2.2. SDN-Based Space Information Networks

Based on the advantages of SDN technology, some scholars and research institutes proposed its application in the SIN. The related research is still in its infancy, mainly focusing on the research of architecture and routing algorithms. Researchers at the Centre National de la Recherche Scientifique (CNRS) and Université de Toulouse studied handover decision-making algorithms in satellite networks through SDN’s programmability [19]. Joint researchers from the Polytechnic University of Catalonia and the Greek National Research Center are exploring the introduction of SDN technology into satellite networks. SDN technology is used to improve the satellite network infrastructure, so as to improve the joint service capability of ground and satellite networks and hybrid access service capability [20]. Researchers from Hughes Network Systems Inc. of the United States directly proposed a software-defined satellite network (SDSN) architecture, and applied it to their SPACEWAY system (a new generation of broadband satellite communication system).
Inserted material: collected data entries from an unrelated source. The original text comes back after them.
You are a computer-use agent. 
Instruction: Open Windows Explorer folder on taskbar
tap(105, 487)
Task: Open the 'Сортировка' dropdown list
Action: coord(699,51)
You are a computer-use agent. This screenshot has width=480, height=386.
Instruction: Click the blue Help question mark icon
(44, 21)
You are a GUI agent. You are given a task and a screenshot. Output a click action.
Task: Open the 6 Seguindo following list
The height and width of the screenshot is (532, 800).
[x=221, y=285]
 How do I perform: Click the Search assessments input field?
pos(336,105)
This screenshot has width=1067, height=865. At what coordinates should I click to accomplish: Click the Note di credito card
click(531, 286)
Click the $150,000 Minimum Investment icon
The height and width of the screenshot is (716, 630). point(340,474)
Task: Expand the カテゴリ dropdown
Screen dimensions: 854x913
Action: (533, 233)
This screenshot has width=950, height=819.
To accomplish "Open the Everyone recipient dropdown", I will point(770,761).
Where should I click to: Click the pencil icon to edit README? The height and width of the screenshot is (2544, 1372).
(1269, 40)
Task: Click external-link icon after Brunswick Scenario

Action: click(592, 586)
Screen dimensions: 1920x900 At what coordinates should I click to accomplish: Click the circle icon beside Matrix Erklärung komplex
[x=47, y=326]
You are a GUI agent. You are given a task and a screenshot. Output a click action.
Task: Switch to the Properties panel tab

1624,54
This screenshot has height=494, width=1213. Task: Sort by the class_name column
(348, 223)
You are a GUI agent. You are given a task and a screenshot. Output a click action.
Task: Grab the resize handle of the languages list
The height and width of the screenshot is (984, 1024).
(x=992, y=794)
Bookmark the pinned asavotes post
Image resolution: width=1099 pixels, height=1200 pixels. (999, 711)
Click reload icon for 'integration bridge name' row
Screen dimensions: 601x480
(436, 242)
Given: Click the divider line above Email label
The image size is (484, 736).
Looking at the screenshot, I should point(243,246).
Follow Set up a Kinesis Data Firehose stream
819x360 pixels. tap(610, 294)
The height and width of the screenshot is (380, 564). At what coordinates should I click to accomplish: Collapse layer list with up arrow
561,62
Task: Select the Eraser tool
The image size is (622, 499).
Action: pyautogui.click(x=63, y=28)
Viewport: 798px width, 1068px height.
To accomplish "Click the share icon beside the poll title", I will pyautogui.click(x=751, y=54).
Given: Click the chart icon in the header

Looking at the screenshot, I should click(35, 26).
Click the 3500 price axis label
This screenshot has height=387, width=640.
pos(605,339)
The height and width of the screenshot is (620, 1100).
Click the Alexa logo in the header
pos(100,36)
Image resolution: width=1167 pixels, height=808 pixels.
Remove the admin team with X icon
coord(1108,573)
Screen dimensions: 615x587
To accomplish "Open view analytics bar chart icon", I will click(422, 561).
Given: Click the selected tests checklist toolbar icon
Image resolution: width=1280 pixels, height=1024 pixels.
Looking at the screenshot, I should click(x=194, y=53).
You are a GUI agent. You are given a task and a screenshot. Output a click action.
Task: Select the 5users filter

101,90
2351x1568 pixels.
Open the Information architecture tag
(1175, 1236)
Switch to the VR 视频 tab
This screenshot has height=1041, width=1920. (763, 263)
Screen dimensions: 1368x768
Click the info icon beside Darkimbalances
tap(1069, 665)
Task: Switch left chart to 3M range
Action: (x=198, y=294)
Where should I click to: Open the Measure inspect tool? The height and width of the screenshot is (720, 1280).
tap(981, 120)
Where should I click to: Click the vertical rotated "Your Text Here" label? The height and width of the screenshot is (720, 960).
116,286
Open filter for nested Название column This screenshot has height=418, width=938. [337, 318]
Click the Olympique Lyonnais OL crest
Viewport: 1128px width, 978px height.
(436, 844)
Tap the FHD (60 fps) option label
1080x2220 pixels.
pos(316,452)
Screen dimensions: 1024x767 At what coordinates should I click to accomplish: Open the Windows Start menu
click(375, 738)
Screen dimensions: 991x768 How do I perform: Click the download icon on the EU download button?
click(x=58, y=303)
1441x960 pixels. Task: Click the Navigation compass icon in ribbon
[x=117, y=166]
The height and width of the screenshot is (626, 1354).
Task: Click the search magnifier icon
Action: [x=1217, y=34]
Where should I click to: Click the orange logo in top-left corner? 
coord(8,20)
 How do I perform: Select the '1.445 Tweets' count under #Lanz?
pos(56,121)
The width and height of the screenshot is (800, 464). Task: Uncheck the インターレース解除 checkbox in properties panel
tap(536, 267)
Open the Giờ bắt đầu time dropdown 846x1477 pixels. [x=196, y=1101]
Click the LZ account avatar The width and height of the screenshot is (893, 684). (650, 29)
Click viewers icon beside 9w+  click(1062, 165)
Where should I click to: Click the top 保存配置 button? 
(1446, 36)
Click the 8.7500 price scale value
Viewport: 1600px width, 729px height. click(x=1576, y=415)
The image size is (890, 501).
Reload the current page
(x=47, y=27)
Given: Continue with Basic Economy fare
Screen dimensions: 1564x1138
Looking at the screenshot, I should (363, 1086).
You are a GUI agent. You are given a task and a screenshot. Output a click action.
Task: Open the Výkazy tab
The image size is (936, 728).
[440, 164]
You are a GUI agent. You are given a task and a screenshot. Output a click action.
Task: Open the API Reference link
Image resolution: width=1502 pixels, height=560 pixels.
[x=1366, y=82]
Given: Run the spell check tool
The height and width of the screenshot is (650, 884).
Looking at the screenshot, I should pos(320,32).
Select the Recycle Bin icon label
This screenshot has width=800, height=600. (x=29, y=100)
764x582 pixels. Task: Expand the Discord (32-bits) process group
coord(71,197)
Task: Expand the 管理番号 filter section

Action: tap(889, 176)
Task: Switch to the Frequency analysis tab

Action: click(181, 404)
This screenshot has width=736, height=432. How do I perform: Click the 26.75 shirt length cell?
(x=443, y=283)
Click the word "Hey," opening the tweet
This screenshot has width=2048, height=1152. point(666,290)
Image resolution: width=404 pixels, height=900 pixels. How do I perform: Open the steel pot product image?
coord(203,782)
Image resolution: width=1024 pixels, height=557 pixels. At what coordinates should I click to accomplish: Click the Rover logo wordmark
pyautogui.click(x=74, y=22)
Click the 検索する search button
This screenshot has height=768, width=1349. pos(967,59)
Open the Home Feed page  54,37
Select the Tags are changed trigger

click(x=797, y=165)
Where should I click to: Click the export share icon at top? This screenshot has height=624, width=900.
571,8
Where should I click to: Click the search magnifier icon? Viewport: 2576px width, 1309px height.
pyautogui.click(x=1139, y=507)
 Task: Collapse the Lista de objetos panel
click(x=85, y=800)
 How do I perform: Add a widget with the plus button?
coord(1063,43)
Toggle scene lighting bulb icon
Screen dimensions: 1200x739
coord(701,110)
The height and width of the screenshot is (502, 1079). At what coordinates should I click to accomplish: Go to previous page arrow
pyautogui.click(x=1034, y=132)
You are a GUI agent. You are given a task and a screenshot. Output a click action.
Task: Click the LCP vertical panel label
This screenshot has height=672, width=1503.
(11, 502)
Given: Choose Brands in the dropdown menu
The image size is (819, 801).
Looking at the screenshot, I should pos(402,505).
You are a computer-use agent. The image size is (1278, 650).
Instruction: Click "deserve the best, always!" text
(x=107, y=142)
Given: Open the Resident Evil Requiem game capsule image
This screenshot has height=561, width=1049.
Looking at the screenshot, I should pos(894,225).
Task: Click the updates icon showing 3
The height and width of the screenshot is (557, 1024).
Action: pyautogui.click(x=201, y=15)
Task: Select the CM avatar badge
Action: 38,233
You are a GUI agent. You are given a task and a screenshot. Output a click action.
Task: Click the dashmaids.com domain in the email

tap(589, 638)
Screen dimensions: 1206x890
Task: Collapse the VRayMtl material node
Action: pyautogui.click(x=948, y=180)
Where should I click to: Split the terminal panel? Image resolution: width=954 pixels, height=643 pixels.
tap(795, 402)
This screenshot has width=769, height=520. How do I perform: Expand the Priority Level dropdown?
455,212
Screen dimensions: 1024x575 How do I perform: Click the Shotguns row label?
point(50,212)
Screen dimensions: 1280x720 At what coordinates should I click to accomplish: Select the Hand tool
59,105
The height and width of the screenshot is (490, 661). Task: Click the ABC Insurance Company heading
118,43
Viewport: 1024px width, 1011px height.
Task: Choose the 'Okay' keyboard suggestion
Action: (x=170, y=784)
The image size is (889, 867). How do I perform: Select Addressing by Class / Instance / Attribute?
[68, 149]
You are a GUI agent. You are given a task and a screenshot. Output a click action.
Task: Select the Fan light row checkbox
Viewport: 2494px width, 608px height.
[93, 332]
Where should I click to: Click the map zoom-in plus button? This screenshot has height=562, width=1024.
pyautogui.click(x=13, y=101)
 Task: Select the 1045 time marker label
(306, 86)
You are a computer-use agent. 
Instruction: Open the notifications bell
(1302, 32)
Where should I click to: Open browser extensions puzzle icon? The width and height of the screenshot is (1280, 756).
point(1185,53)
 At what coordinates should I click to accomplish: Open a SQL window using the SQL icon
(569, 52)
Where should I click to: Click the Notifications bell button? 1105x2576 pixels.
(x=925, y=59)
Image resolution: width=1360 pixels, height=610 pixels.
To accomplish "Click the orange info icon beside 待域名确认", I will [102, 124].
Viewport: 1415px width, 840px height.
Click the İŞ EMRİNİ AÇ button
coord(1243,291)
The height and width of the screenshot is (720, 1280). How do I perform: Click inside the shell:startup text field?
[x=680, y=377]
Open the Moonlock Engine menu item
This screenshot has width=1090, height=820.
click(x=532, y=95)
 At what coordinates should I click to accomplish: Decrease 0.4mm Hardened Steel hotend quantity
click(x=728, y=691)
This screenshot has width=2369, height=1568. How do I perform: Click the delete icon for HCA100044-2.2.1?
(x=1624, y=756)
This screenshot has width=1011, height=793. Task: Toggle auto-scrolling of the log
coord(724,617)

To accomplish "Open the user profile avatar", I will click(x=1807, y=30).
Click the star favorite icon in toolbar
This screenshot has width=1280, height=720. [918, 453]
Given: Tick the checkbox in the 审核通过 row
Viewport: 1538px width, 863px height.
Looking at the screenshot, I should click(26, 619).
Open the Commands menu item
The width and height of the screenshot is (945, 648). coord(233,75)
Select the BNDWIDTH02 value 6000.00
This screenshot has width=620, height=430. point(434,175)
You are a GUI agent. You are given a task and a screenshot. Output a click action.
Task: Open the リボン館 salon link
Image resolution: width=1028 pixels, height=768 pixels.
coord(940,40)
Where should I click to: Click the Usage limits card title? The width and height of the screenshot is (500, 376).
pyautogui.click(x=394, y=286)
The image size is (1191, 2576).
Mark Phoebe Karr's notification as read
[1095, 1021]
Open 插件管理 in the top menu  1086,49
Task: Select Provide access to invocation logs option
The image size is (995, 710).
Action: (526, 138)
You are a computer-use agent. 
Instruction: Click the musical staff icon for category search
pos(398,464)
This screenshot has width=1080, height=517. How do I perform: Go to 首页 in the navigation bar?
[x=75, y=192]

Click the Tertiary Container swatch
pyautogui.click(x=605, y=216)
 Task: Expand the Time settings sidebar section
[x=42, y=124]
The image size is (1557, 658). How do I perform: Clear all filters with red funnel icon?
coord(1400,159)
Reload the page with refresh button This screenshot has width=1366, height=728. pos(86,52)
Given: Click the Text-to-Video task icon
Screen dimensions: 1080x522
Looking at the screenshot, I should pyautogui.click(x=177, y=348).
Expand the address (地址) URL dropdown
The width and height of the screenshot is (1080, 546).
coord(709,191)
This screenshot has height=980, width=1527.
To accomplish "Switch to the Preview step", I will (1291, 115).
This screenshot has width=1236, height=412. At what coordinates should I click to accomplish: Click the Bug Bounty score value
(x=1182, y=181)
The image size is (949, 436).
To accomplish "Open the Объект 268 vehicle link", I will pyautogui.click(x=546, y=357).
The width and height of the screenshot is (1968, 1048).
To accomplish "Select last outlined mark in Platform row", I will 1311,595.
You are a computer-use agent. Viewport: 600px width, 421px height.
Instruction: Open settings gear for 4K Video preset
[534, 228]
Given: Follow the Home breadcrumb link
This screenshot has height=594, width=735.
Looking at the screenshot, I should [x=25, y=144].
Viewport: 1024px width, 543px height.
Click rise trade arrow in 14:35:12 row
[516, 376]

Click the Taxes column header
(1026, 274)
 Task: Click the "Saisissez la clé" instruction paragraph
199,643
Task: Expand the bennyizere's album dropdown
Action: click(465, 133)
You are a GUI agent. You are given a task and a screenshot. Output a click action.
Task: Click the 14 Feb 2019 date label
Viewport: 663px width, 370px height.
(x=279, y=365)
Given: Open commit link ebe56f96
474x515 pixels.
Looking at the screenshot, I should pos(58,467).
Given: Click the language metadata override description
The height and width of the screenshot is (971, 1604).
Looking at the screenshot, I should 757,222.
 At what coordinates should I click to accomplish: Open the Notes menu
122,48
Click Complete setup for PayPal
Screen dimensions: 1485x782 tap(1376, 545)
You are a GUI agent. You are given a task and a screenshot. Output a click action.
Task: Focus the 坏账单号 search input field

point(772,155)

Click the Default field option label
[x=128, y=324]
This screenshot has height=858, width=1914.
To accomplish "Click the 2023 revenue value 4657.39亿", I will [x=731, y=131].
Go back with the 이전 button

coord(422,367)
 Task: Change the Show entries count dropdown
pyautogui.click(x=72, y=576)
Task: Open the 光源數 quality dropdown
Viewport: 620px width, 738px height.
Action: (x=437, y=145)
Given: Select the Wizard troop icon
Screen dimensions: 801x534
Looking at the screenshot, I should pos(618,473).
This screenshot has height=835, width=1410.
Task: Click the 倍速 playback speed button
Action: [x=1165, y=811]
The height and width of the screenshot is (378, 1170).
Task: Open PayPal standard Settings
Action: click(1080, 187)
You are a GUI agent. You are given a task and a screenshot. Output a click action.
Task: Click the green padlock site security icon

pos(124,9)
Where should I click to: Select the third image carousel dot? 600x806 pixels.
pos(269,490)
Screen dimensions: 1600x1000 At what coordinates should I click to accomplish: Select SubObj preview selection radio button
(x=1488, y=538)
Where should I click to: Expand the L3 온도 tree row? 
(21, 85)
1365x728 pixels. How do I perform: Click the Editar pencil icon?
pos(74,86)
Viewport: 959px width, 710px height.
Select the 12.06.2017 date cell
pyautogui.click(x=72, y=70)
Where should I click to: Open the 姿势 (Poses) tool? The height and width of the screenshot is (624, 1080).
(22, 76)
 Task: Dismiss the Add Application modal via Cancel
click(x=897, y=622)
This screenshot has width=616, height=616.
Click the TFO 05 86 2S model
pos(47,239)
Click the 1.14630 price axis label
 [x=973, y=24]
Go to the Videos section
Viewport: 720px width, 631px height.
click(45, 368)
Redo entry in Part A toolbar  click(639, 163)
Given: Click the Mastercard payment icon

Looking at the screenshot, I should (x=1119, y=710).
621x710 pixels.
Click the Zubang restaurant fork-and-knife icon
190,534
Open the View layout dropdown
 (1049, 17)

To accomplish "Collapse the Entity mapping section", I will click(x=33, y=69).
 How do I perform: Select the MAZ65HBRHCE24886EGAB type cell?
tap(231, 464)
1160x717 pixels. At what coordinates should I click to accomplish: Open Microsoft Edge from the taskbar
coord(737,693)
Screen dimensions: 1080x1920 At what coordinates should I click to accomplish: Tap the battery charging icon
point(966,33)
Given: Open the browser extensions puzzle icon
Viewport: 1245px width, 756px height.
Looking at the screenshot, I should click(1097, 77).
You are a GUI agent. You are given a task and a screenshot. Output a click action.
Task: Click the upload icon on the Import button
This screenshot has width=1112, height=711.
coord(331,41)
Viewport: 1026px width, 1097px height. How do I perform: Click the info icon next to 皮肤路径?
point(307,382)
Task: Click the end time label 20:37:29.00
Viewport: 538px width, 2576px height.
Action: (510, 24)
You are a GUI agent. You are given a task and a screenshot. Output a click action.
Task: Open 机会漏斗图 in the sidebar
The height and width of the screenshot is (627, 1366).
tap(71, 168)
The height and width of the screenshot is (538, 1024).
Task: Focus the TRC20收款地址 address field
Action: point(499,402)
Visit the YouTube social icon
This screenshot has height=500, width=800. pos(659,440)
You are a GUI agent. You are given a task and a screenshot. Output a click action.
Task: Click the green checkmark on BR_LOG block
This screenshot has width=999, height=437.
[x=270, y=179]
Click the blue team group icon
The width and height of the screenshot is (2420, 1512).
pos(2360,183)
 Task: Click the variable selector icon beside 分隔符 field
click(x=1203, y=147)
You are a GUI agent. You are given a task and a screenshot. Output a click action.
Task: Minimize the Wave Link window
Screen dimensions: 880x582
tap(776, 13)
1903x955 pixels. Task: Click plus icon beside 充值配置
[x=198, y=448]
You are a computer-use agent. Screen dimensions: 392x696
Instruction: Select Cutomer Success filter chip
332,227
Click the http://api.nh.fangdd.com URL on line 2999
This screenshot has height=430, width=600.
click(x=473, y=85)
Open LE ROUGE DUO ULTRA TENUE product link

By establishing modules and performance objects, the extended allocation of inter-satellite packet routing addresses and the resource management control in the controller were realized [21]. Reference [22] proposes a networking architecture for on-board switching systems based on SDN. SDN on-board switching system can effectively reduce the load of traditional on-board switching systems, optimize the utilization of satellite channel resources, and improve the quality of service support capability of satellite communication networks. References [23,24] analyzed the routing algorithm of SDN-based SIN.
SIN includes a large number of heterogeneous nodes such as satellites, caches, mobile edge computing (MEC) servers, and so on. The allocation of the SIN resources involves the allocation of multi-dimensional resources such as transmission, caching, and computing. It is necessary to make overall considerations to achieve the maximum effective use of the SIN resources.

3. System Model

In this section, we firstly establish an SDN-based SIN architecture. On this basis, this article takes the use of LEO communication satellites and GEO data relay satellites for information transmission as an example; the network model, satellite coverage and transmission model, communication link model, caching model, and computing model of the SIN are analyzed.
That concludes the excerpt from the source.